- INFORMATION PROVIDED

--- start ---

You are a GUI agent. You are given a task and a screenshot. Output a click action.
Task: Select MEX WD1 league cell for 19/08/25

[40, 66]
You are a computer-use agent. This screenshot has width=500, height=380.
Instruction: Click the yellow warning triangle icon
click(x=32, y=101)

--- end ---
--- start ---

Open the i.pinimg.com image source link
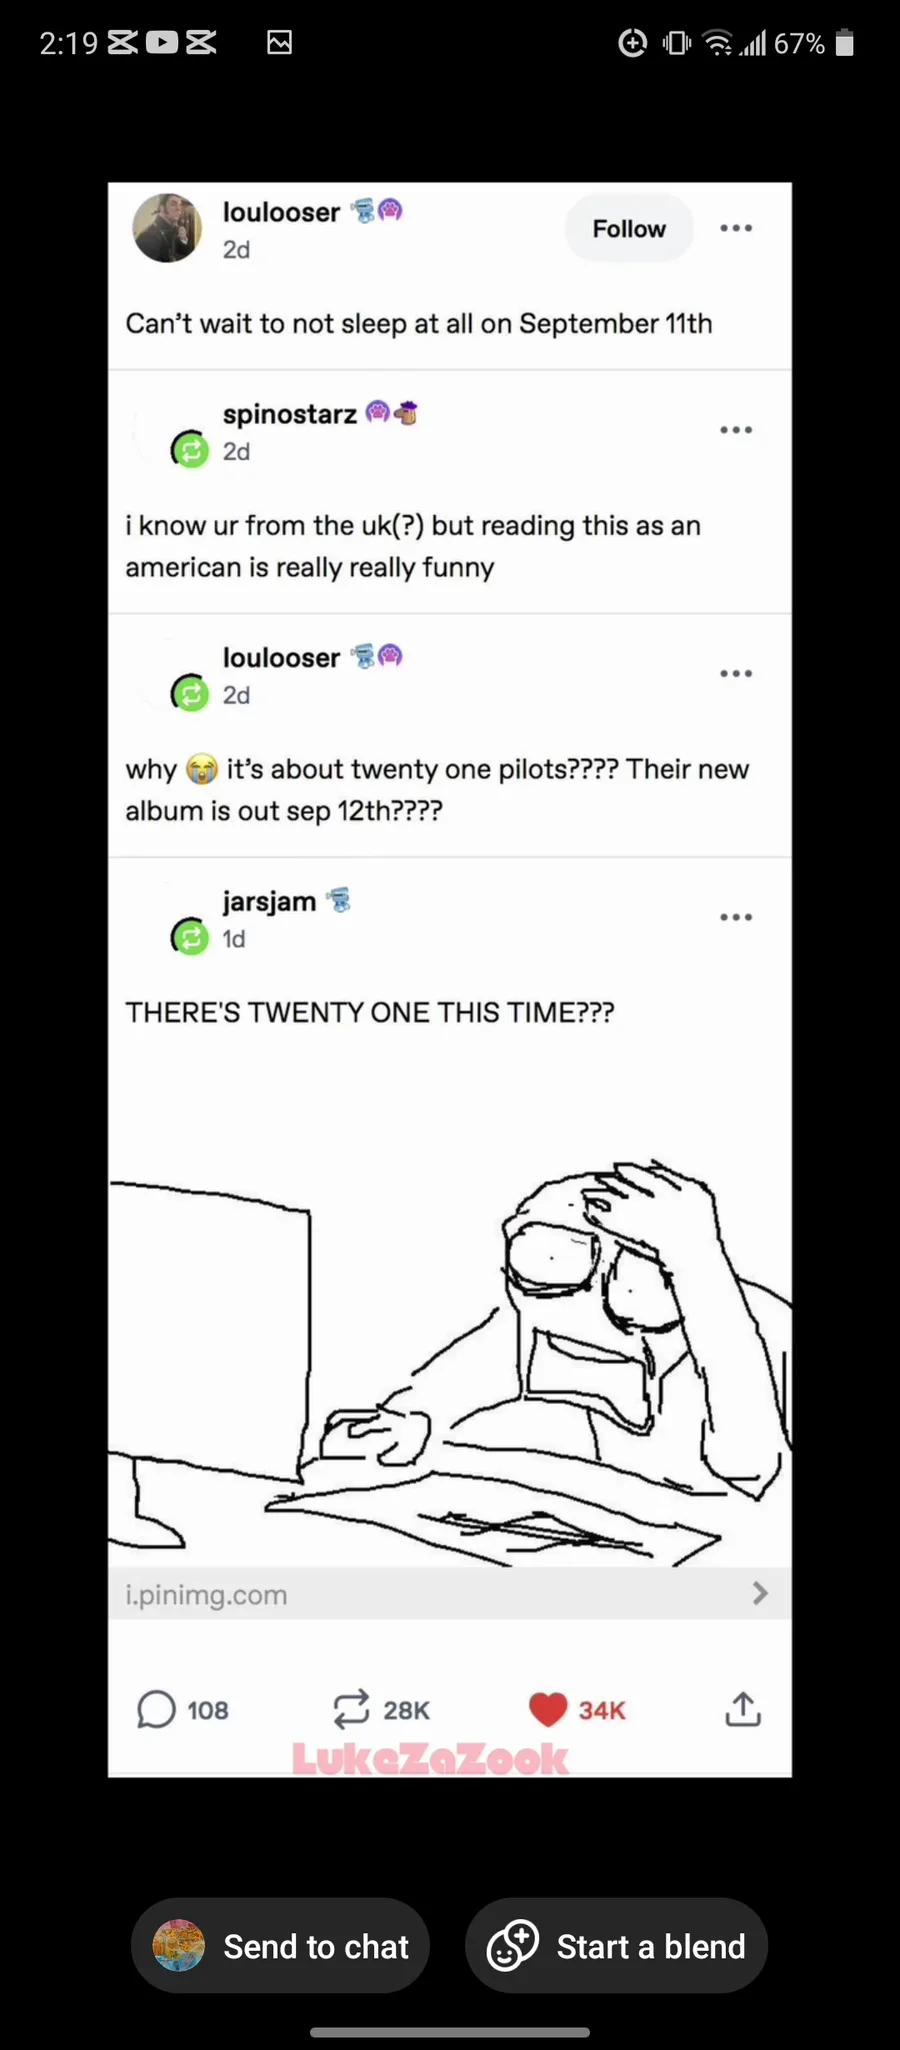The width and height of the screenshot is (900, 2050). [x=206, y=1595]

--- end ---

Can you express the listing as a numbered list, starting with the line that contains "You are a GUI" and going on through the line that contains "click(x=32, y=101)", leaving out blank lines?

- EXERCISE ANSWER
1. You are a GUI agent. You are given a task and a screenshot. Output a click action.
2. Task: Select MEX WD1 league cell for 19/08/25
3. [40, 66]
4. You are a computer-use agent. This screenshot has width=500, height=380.
5. Instruction: Click the yellow warning triangle icon
6. click(x=32, y=101)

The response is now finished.